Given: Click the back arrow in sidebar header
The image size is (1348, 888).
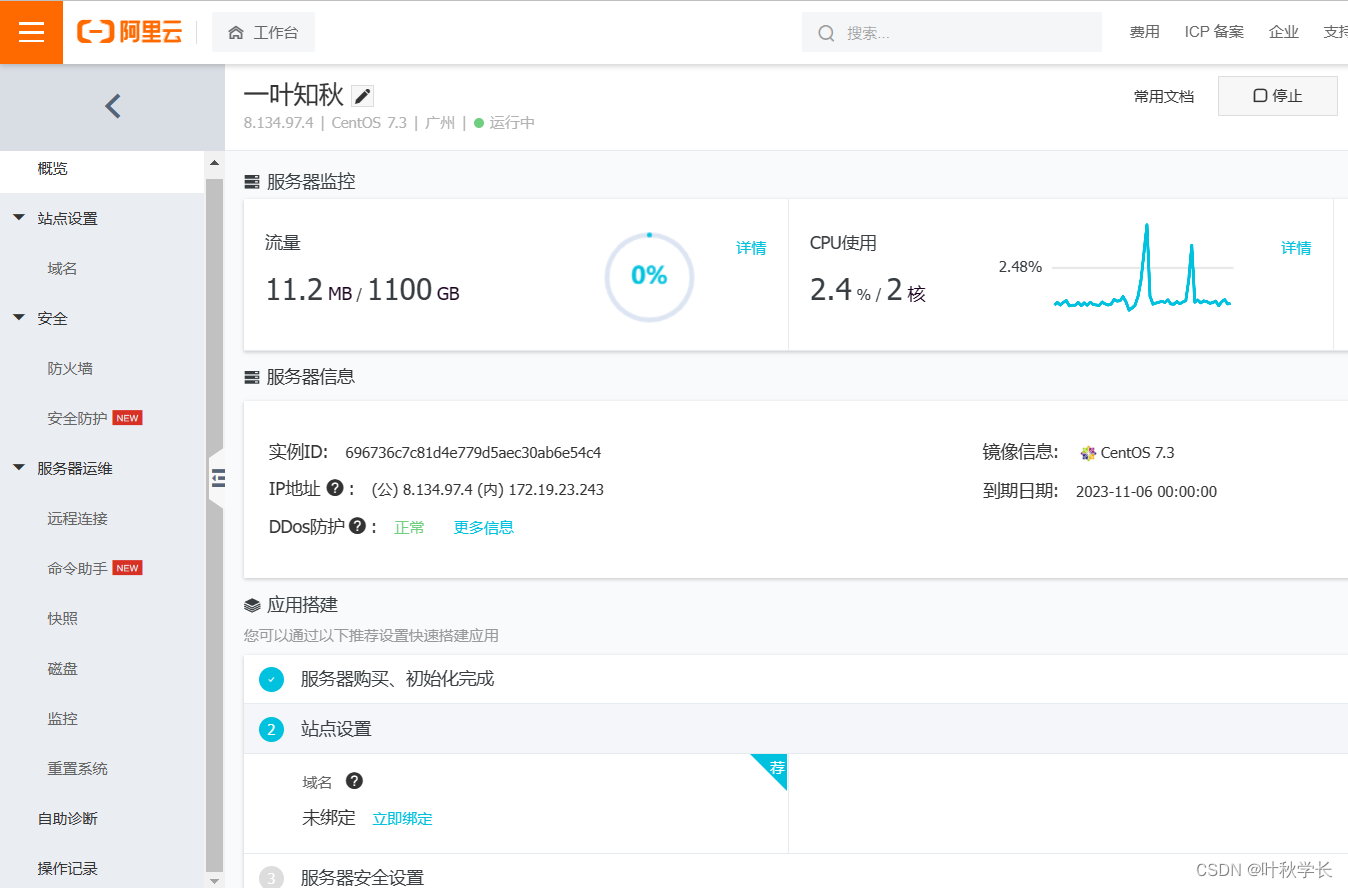Looking at the screenshot, I should [112, 106].
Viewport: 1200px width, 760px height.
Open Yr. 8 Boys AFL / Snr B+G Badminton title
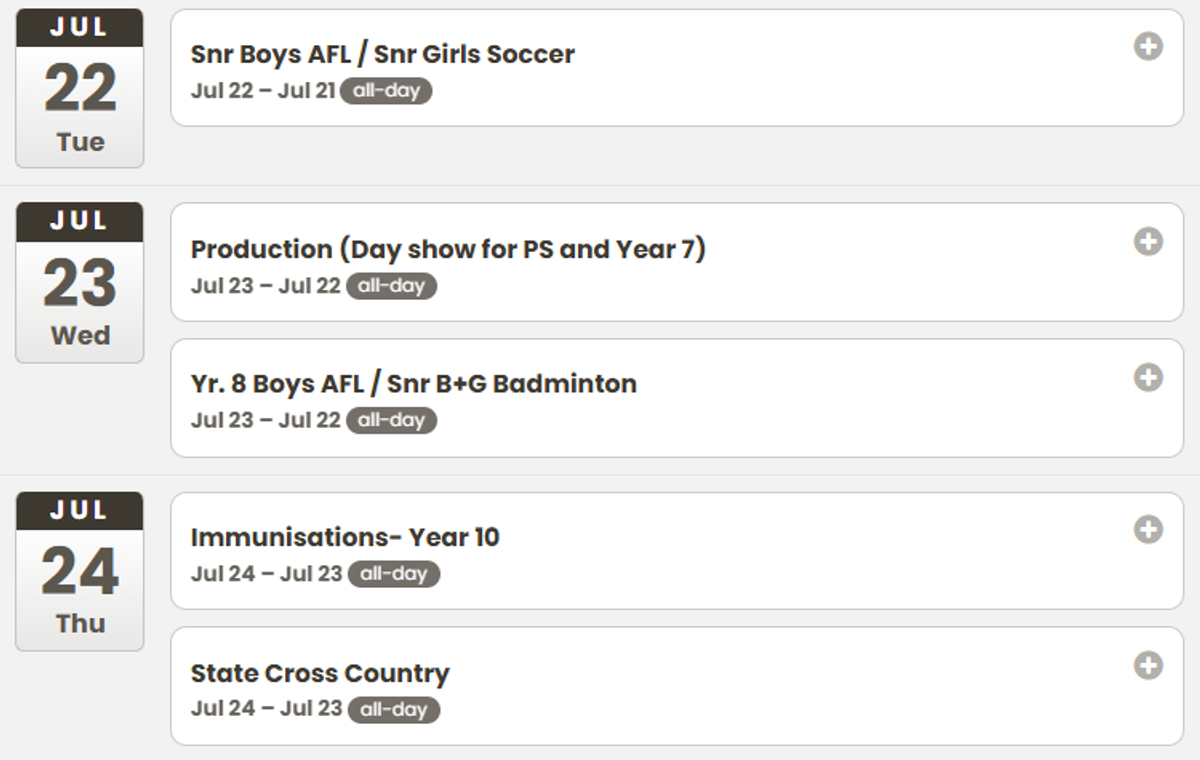[414, 384]
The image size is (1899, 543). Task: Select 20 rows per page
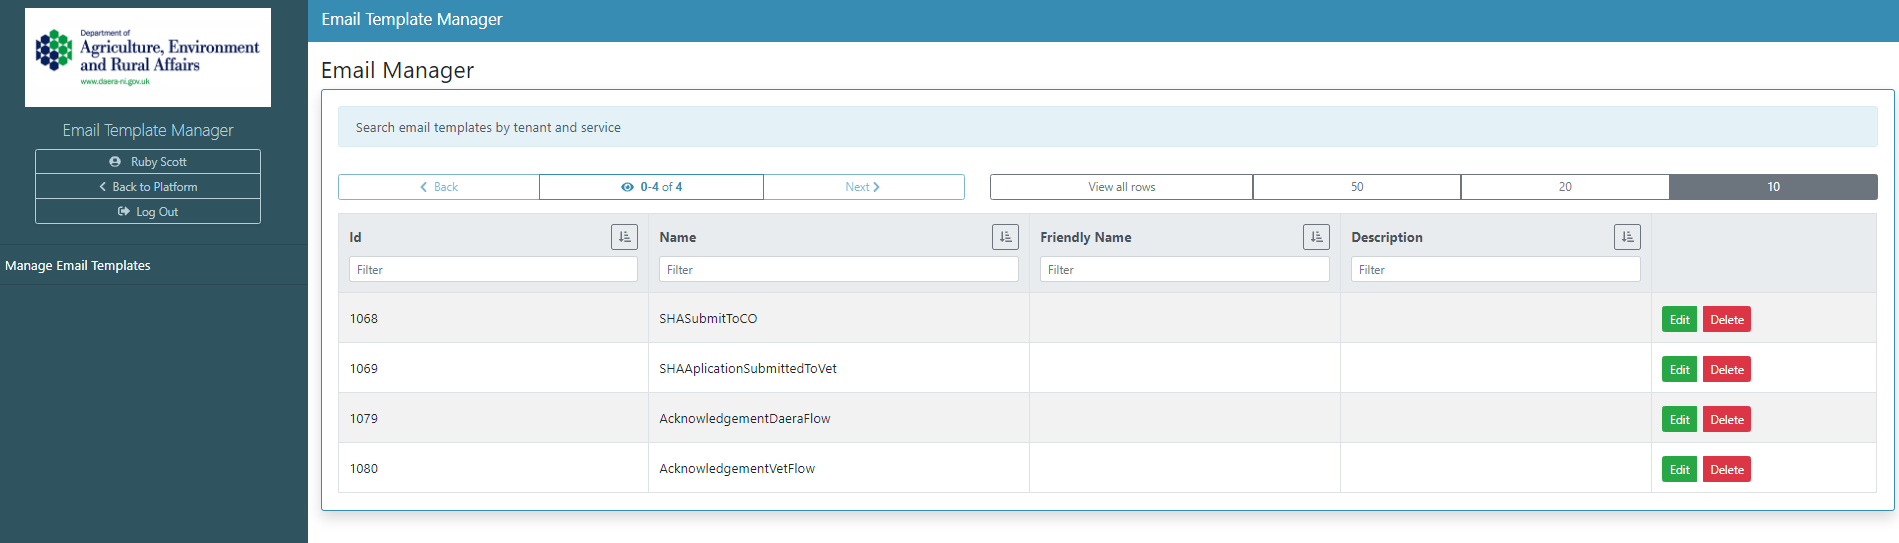[x=1565, y=187]
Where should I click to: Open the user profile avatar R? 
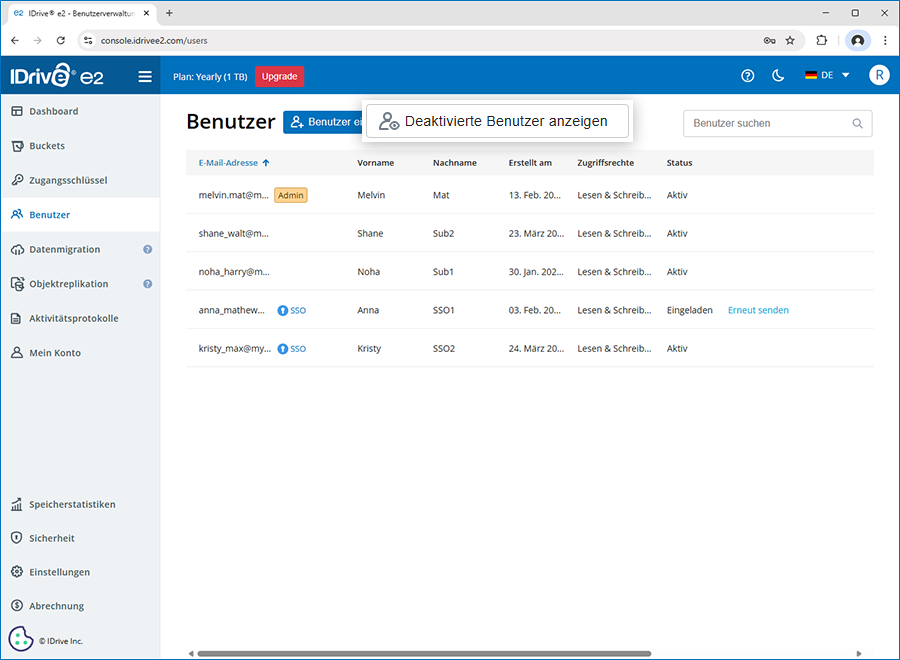coord(879,76)
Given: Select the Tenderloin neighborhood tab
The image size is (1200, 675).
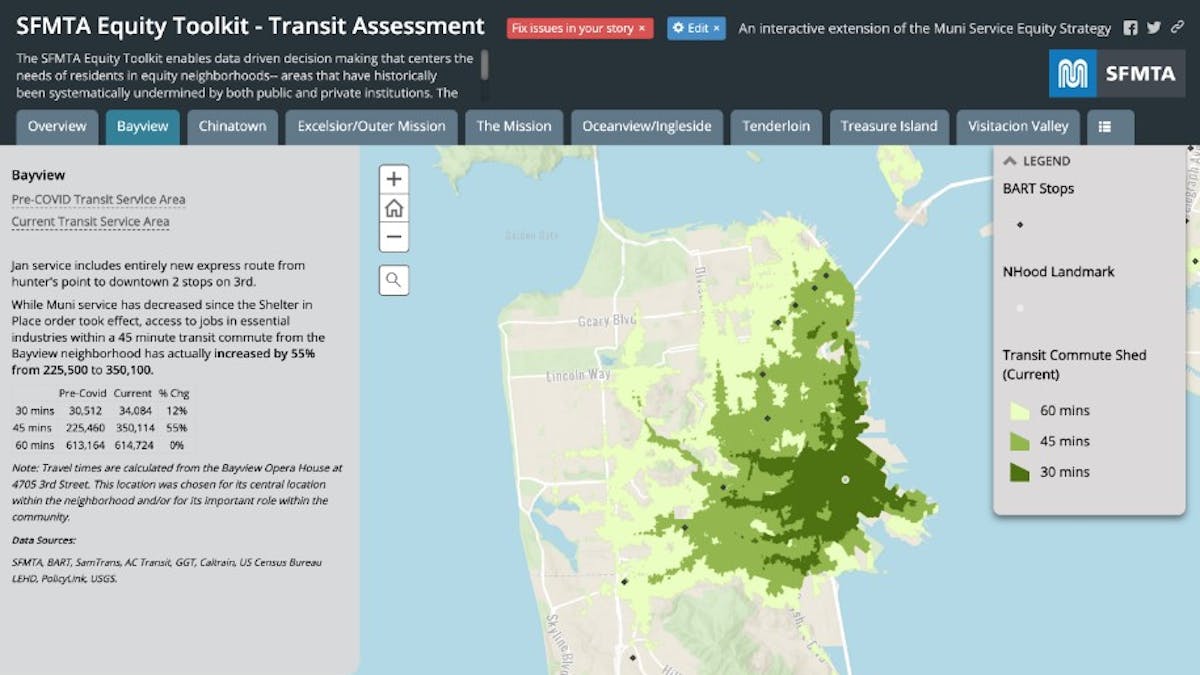Looking at the screenshot, I should pos(776,126).
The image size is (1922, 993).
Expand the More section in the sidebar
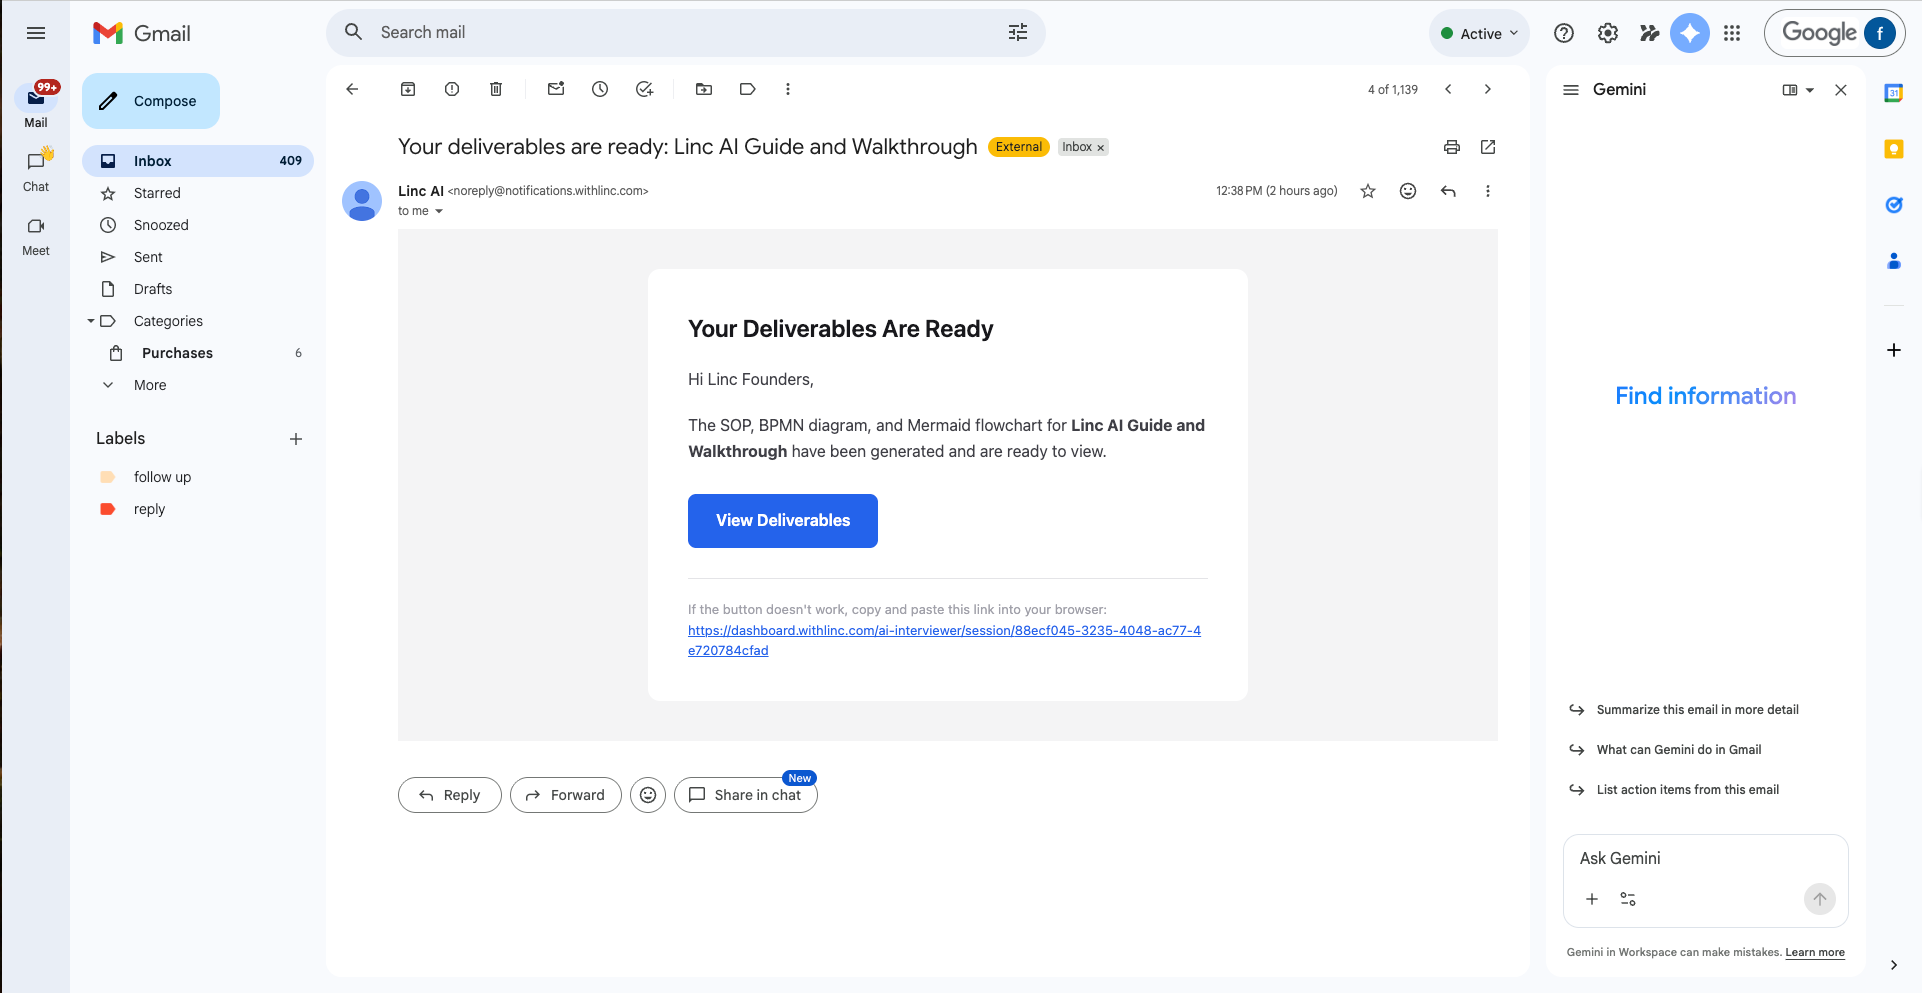coord(149,385)
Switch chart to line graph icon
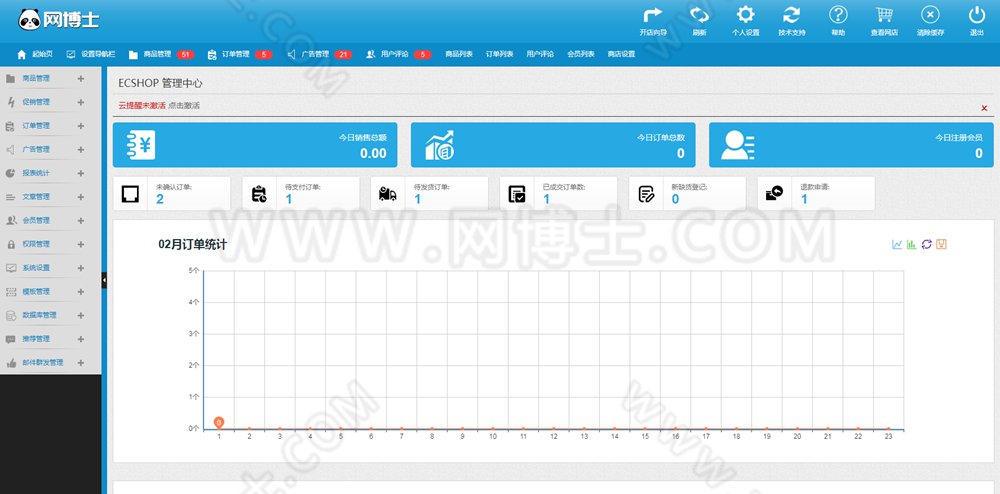Screen dimensions: 1000x494 coord(897,244)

========================================

- [Exercise brief]: Put the text of every entry above into a JSON list of strings, with one string per line and blank lines omitted. Leave the pictures out of the answer.

- [Output for this task]:
[
  "Given: Click the back arrow in sidebar header",
  "The image size is (1348, 888).",
  "Looking at the screenshot, I should [112, 106].",
  "Viewport: 1200px width, 760px height.",
  "Open Yr. 8 Boys AFL / Snr B+G Badminton title",
  "[414, 384]",
  "The image size is (1899, 543). Task: Select 20 rows per page",
  "[x=1565, y=187]",
  "Where should I click to: Open the user profile avatar R? ",
  "coord(879,76)",
  "Given: Select the Tenderloin neighborhood tab",
  "The image size is (1200, 675).",
  "Looking at the screenshot, I should pos(776,126).",
  "The image size is (1922, 993).",
  "Expand the More section in the sidebar",
  "coord(149,385)",
  "Switch chart to line graph icon",
  "Screen dimensions: 1000x494 coord(897,244)"
]